Sandboxing the agent: why use a container?

While you can run coding agents directly on your machine, we recommend using Docker for additional security and isolation.

Coding agents execute commands to build code, navigate directories, and run tests. Running the agent directly on your host machine is risky—a misinterpreted prompt could result in unintended and destructive actions (e.g., deleting files).

Running the agent inside an isolated Docker container acts as a sandbox, protecting your host system.

Note: Running Docker typically requires elevated privileges or adding your user to the Docker group.

Responsible use of LUMI resources

Before diving into the setup, it is important to clarify appropriate usage. LUMI is a shared supercomputing resource, and its usage should reflect that.

While connecting a local agent to your own vLLM instance on LUMI is a useful proof of concept, it is not intended as a deployment setup. While this approach works technically, it highlights a mismatch between interactive AI workflows and traditional HPC usage models.

What LUMI IS meant for in this context:

  • Developing and benchmarking coding agent systems.
  • Experimenting with different models and agent configurations.
  • Validating pipelines, containerization, and SSH tunneling.

What LUMI IS NOT meant for:

  • Continuously hosting an LLM for a personal coding assistant.
  • Using resources for purposes other than for which they have been granted.

So, hosting an LLM on LUMI for a local coding agent is a valid use case of resources as long as the goal is research and development. To consult the full LUMI terms of service, follow this link.

How to set up OpenCode with vLLM on LUMI

A full implementation with detailed instructions is available in the companion repository. Below is a simplified overview:

  1. Connect to LUMI and run a batch job that books compute resources and starts a vLLM instance.
  2. Setup an SSH tunnel between our machine and LUMI’s compute node where the job is running.
  3. Build and run the container on our machine, edit OpenCode’s configuration file with our API key.
  4. Enter the container and execute OpenCode.

The elephant in the room: vLLM resource waste

While it is straightforward to run a local coding agent connected to LUMI, it is important to consider resource efficiency and billing.  Unlike commercial AI providers that bill you per token (meaning you only pay for what the AI generates), LUMI operates on an allocation-based model.

When you start a vLLM instance, you are billed for all the GPU hours while that job is running. It doesn’t matter if the GPU is crunching numbers or sitting idle waiting for you to finish a cup of coffee – the “meter” is running at full speed.

If you are the only person using the instance – occasionally asking it to write a Python script every 10 minutes – you are severely underutilizing hardware designed for high-throughput, concurrent workloads. In this scenario, model weights continiously occupy GPU memory, while requests are infrequent, resulting in low GPU utilization.

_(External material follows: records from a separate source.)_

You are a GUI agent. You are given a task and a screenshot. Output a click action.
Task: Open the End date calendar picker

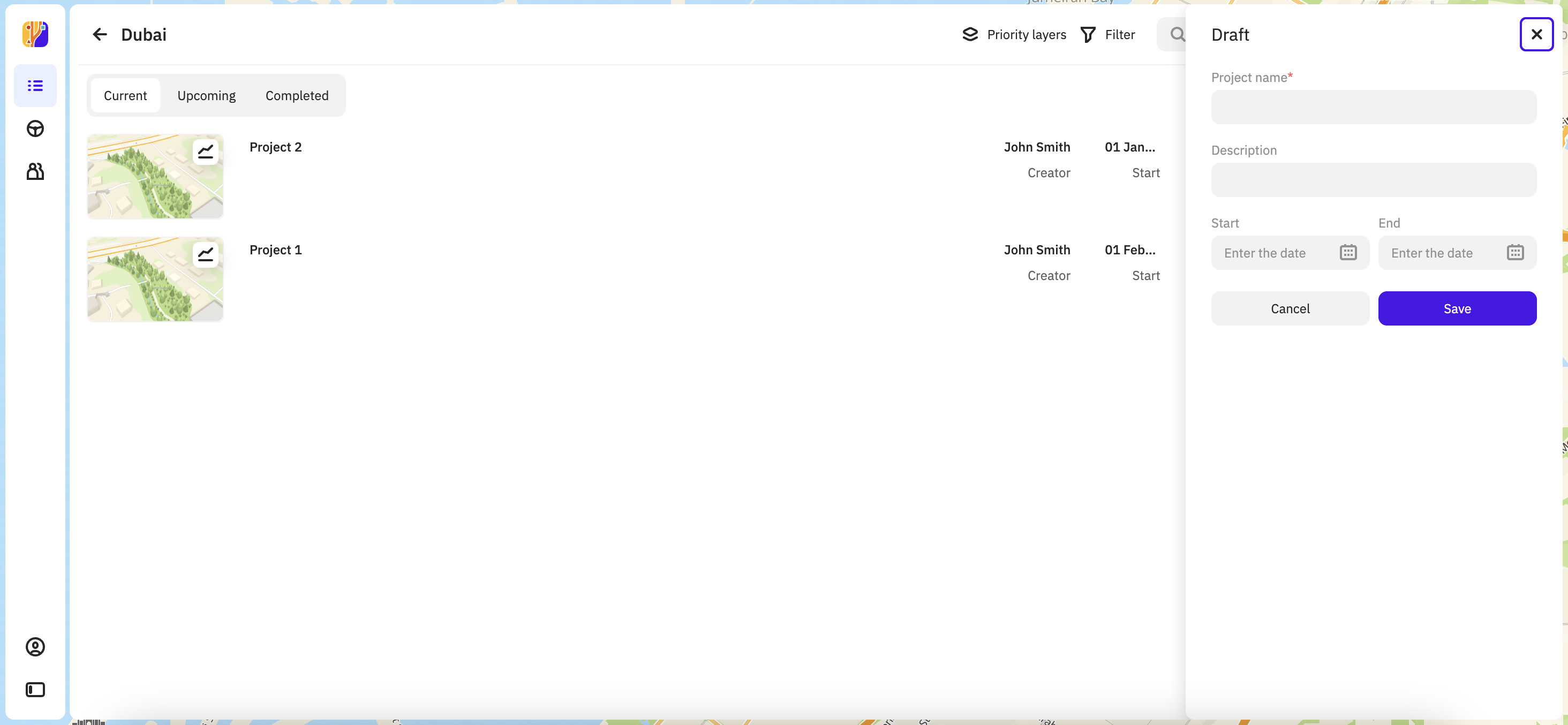(1514, 253)
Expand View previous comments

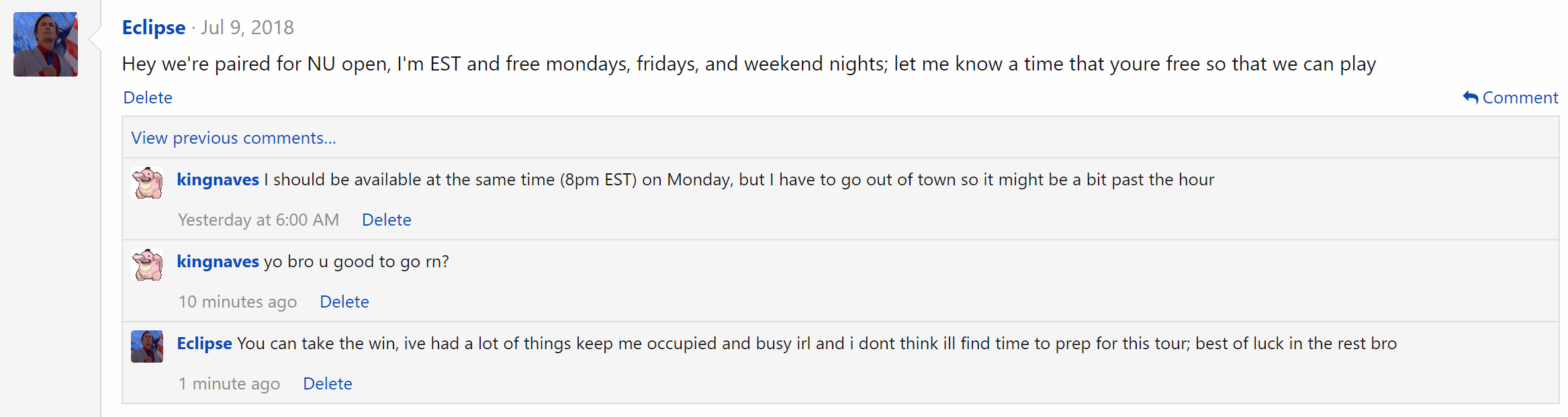tap(234, 138)
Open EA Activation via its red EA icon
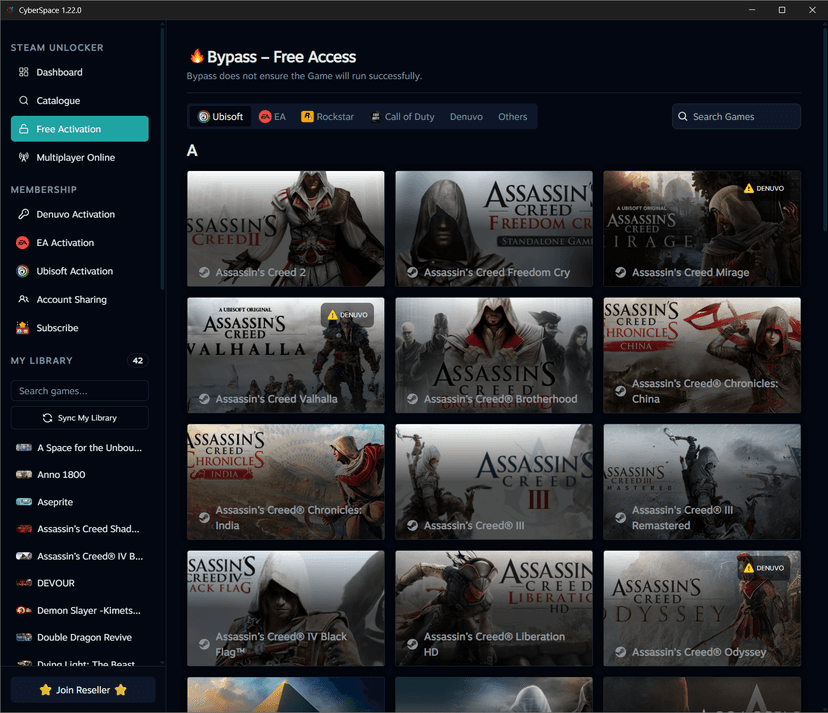Screen dimensions: 828x713 [x=24, y=243]
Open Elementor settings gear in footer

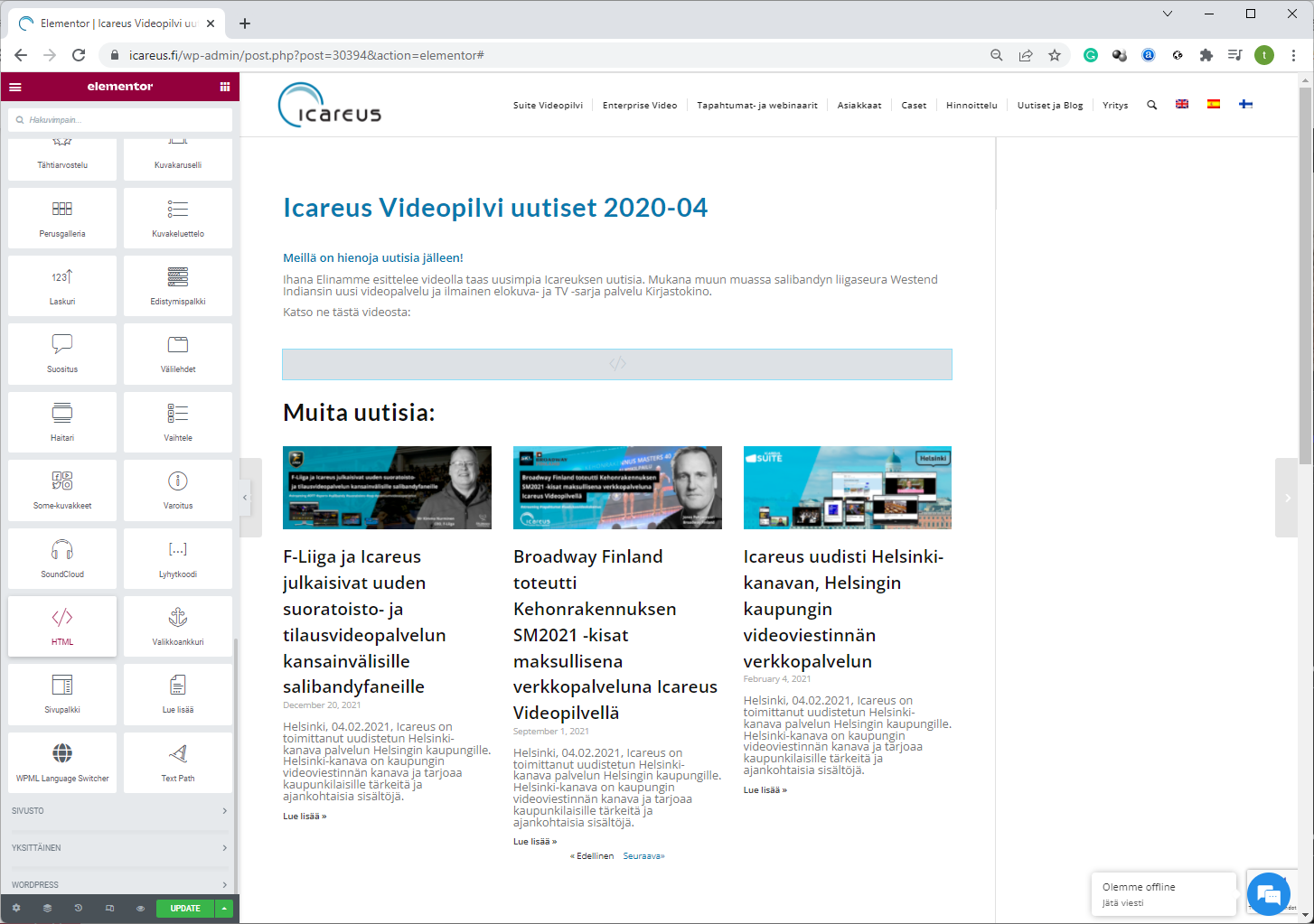pyautogui.click(x=16, y=908)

However, you are “paying” for 100% of the hardware allocation. Furthermore, you are occupying a high-demand compute node that is physically unavailable to others. If every user reserved a dedicated GPU for interactive tasks, the cluster would quickly reach capacity, causing queue times to skyrocket for the entire community.

Be a good supercomputing citizen: share the instance!

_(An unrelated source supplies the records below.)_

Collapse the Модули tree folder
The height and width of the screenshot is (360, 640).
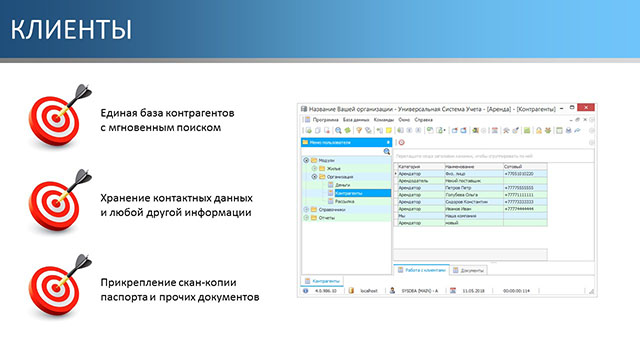click(x=306, y=160)
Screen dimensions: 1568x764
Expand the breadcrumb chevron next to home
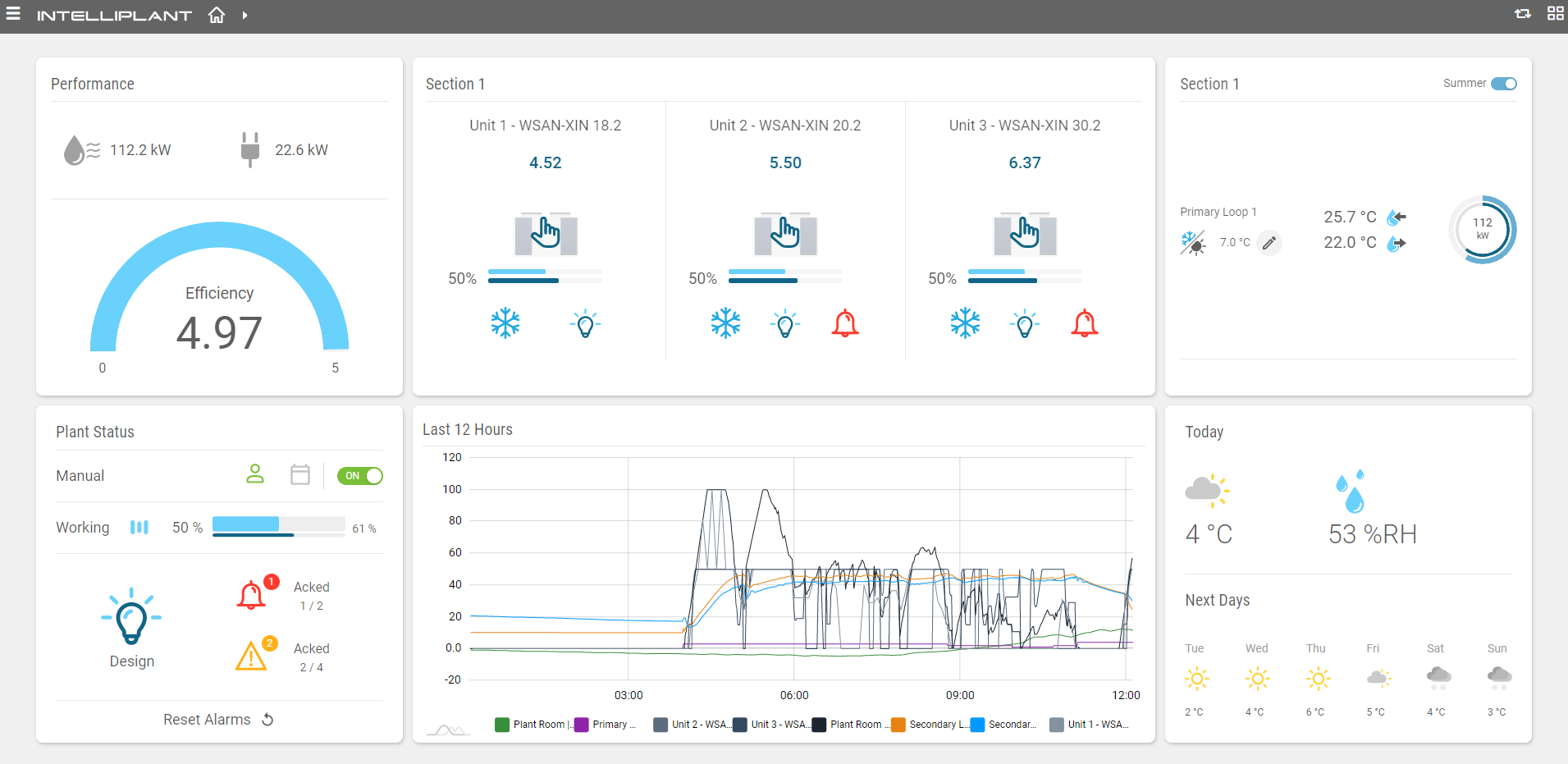tap(244, 14)
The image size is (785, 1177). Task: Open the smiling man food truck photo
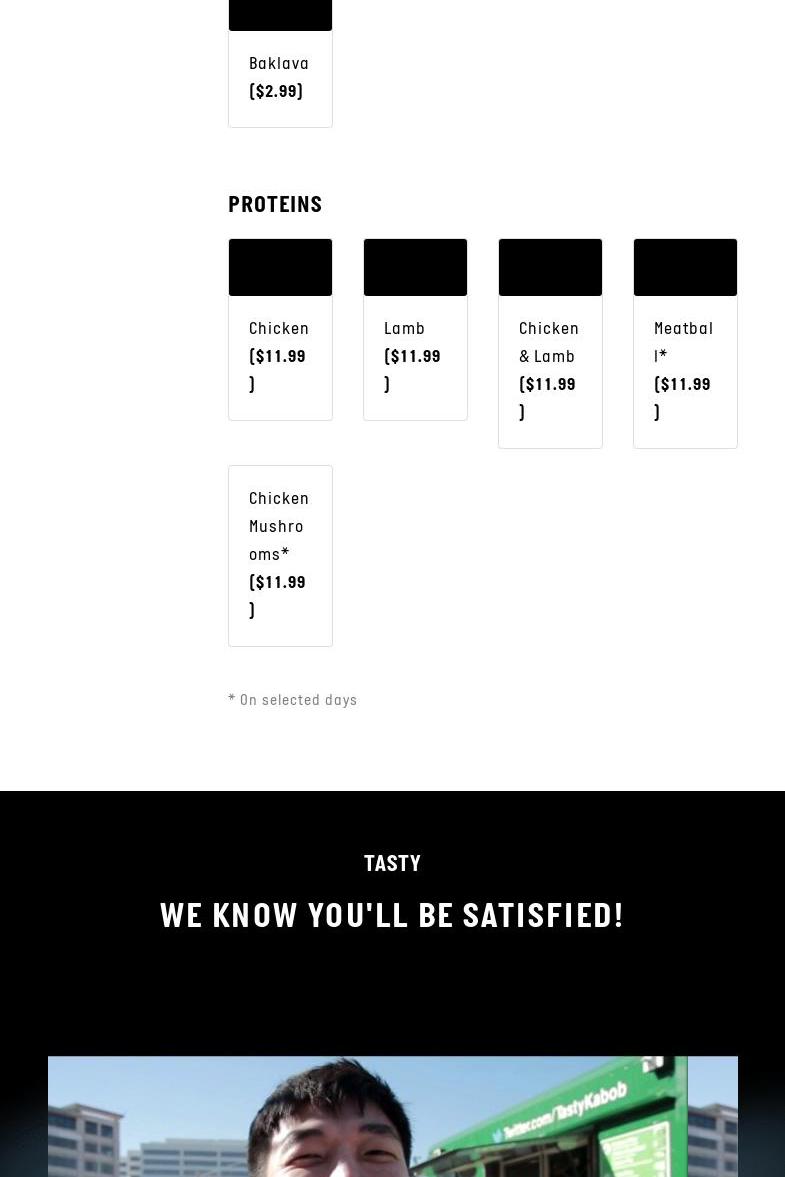click(x=392, y=1116)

If developing and testing coding agents is an approved use case for your project, we highly recommend teaming up with your compute project members.

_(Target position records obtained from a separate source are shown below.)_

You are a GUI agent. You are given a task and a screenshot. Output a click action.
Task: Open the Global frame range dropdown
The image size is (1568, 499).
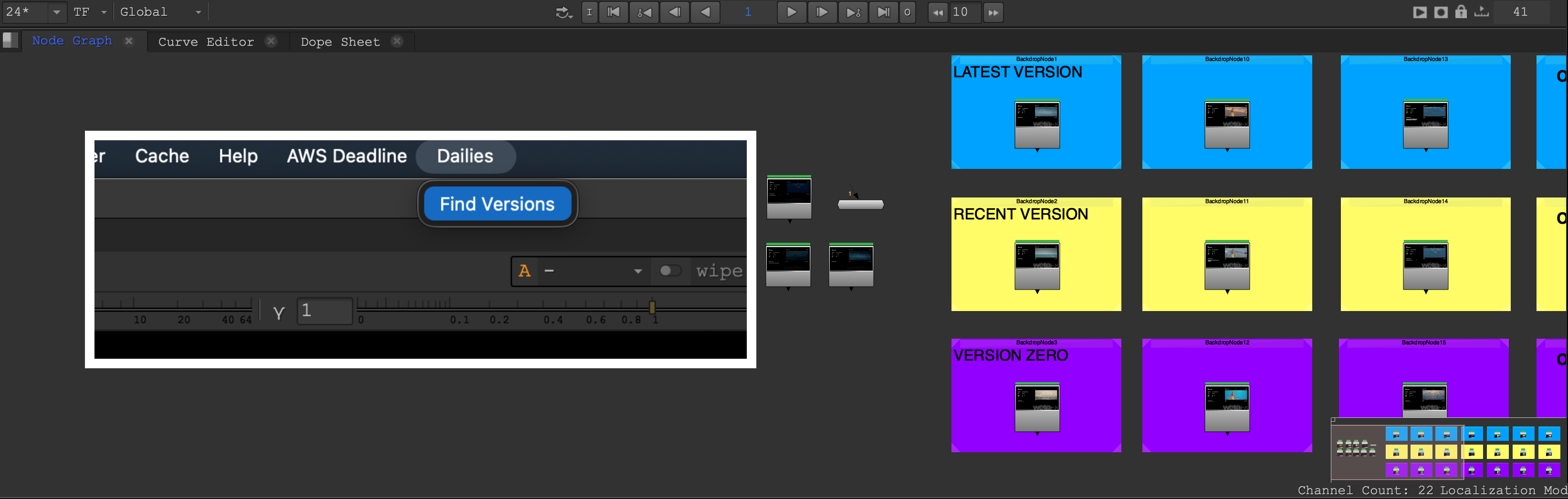click(x=198, y=12)
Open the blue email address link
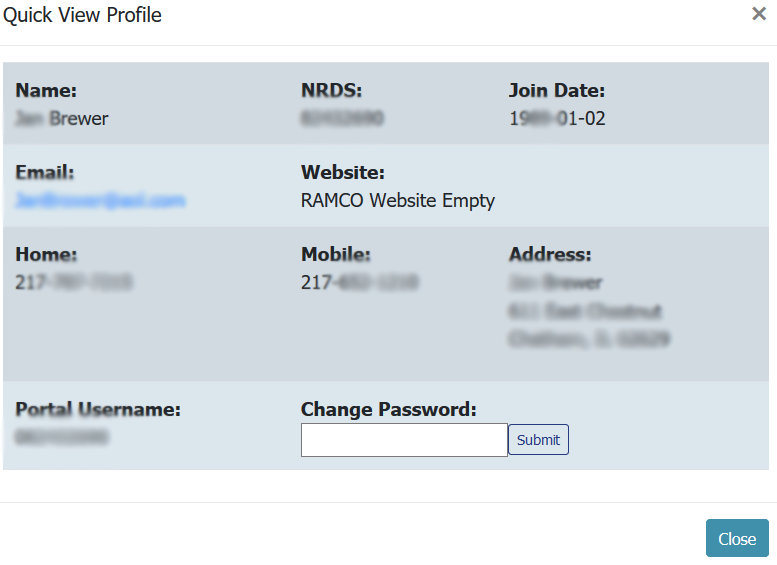 [100, 200]
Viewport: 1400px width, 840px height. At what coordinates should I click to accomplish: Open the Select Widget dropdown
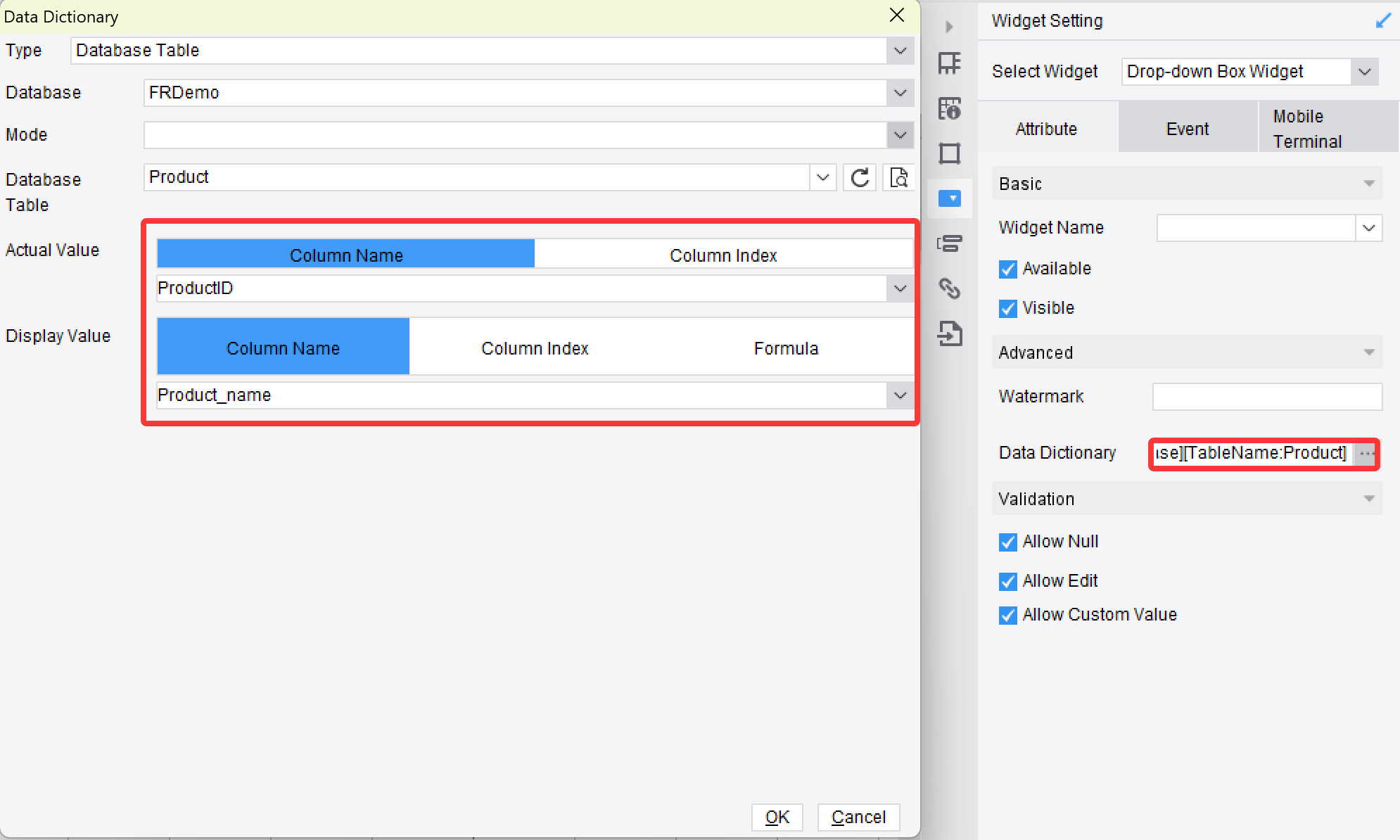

Because vLLM can handle multiple concurrent requests, a single instance can serve multiple users. By connecting several local agents to the same endpoint, GPU utilization improves and resource waste is reduced, while queue pressure on LUMI decreases.

This aligns better with HPC usage principles and ensures more effective use of shared infrastructure.

Conclusion

Coding agents provide a powerful way to interact with software systems. By combining local agent environments with large models hosted on LUMI, it is possible to experiment with capabilities that exceed local hardware limits.

At the same time, this experiment highlights an important limitation: LUMI is  intended for development purposes, not production deployment of LLMs.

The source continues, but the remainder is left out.